A Comparative Investigation of Anaphoric Reference Devices in Anglo-Norman and Middle English Personal Letters

   | Dec 31, 2022


This paper compares the use of anaphoric reference terms, such as le dit (and its English equivalent the said), a characteristic feature of ‘curial style’, in Anglo-Norman (hence AN) and Middle English (hence ME) personal letters. Whilst we know that this style was prevalent in the official AN letters that were used to conduct English parliamentary business until the end of the 1300s, we do not yet have a clear understanding of the extent to which it was prevalent in both AN and ME personal letters, defined here as being written to one addressee who was known to the writer. The results show that there more anaphoric reference terms in the AN epistolary material than in the ME, and that the difference is statistically significant. However, these anaphoric reference devices are very much in evidence in the ME material as well, albeit in smaller numbers, suggesting a degree of influence, or emulation, or both. It is furthermore suggested that the use of anaphoric reference devices in both the AN and ME personal letters is more similar to their use in the literary texts discussed by Burnley (1986) than to their use in their more official, administrative epistolary forebears, i.e., they are often used in a looser, relaxed way, as a kind of ‘connective convenience’ (Burnley 1986: 610).
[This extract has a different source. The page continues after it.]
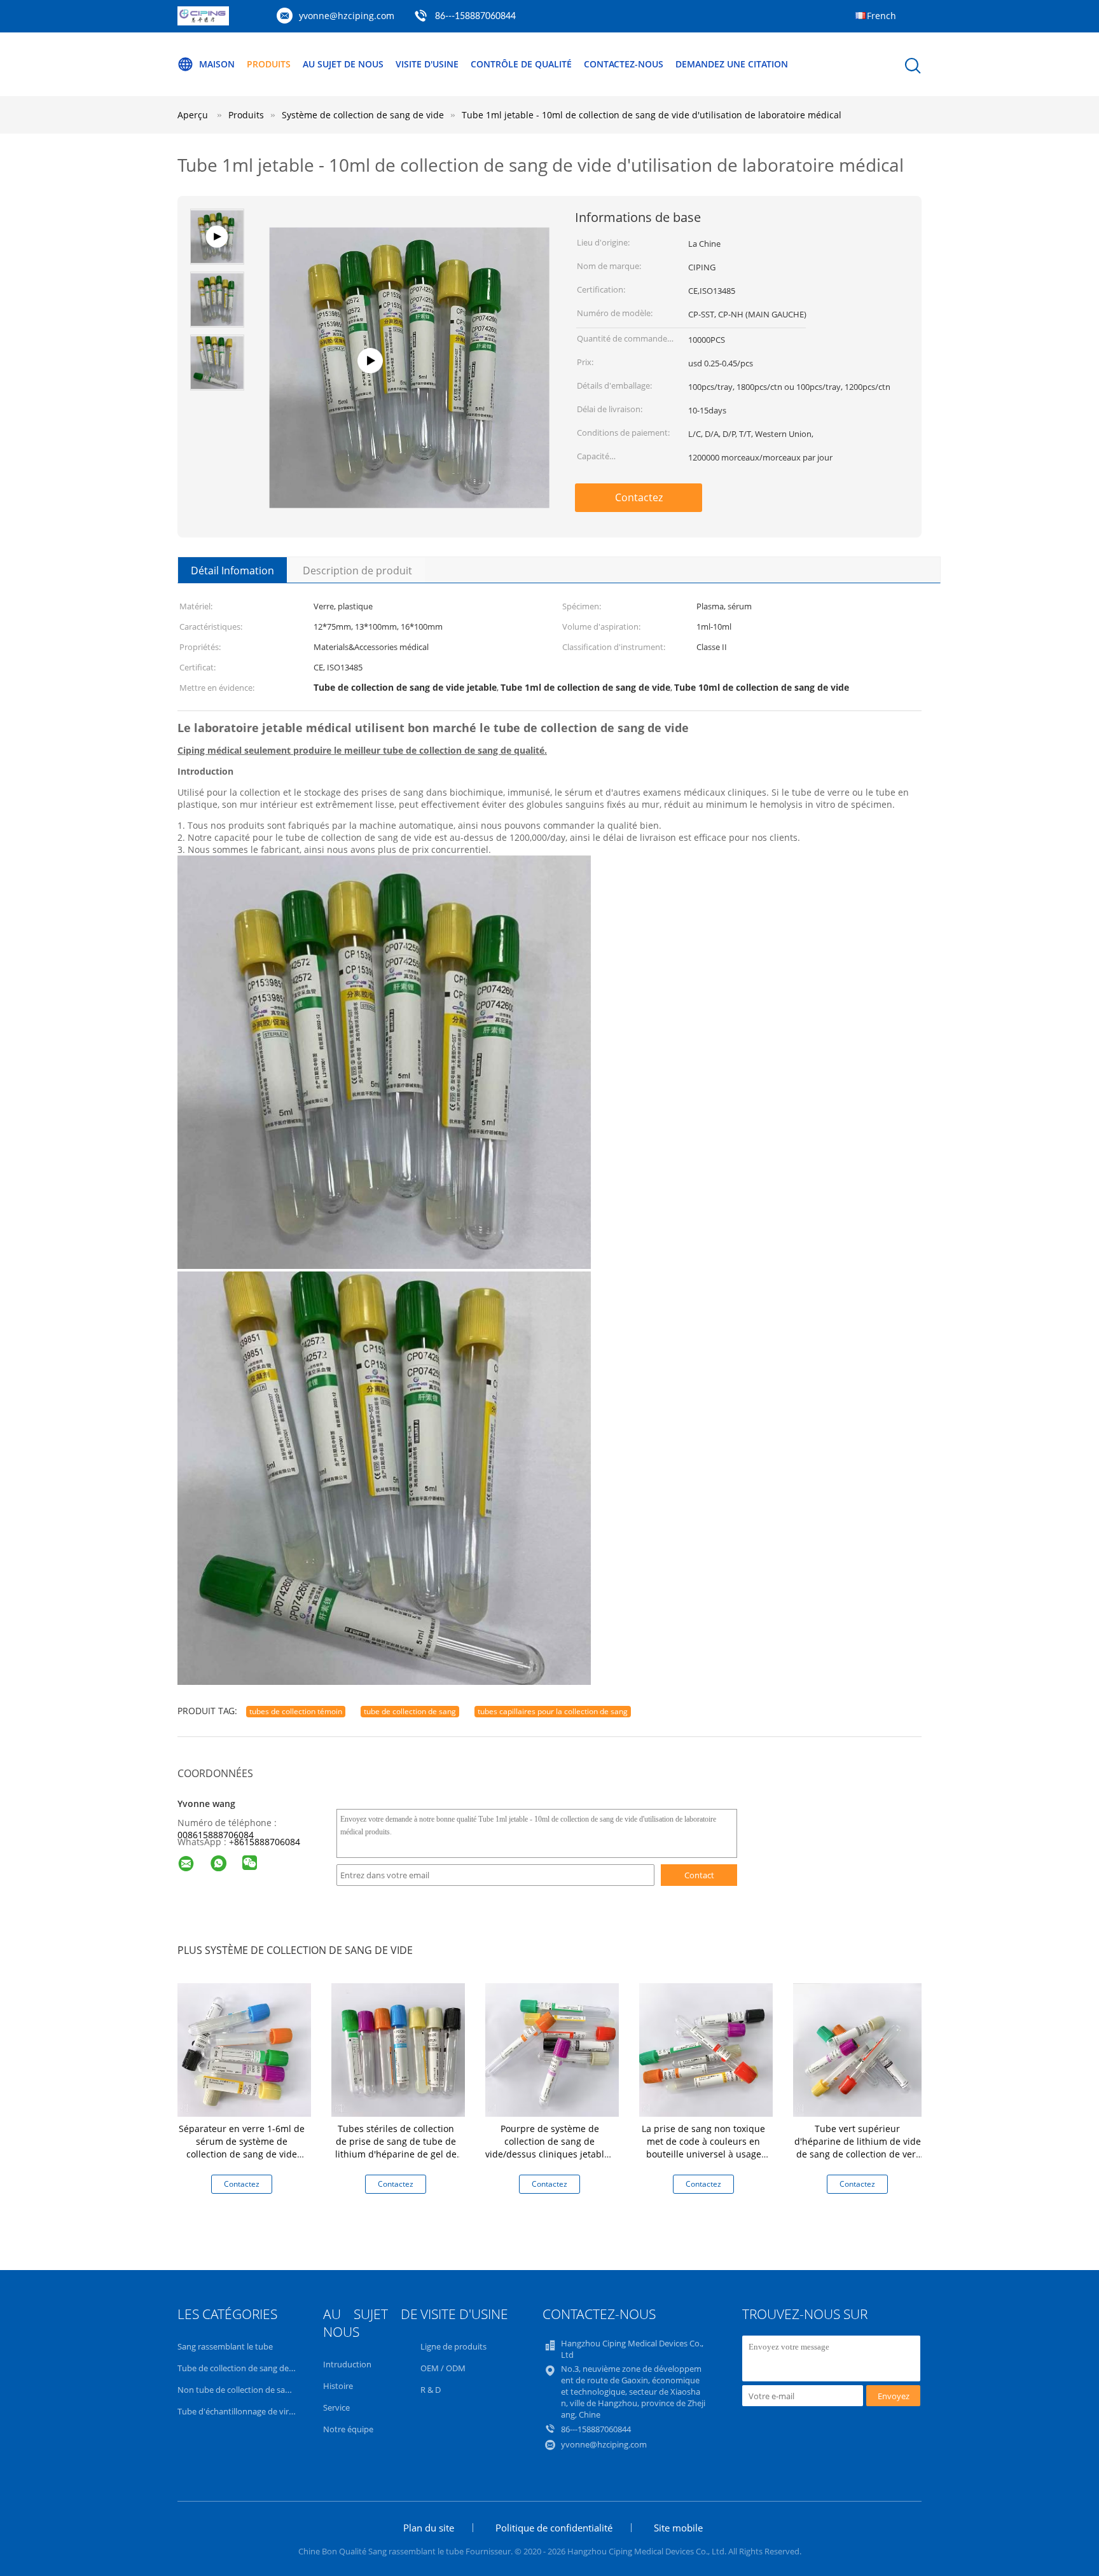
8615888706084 (267, 1842)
Results relating to diachronic variation demonstrate that the reference terms are most common in the latest (1380s) AN letters and earliest (pre-1431) ME letters, perhaps suggesting a period of overlap. In relation to geographic distribution, ME anaphoric reference terms appear to be used more in letters written in London and Oxfordshire than in the East Anglian or Northern letters. Finally, in the AN corpora, the anaphoric reference devices are most frequently used by writers from the gentry and professions, a finding mirrored in the ME material. Overall, the paper highlights the importance of taking different discoursal contexts, and the deliberate emulation of styles within those contexts, into account when investigating the interaction between Anglo Norman and Middle English during the medieval period.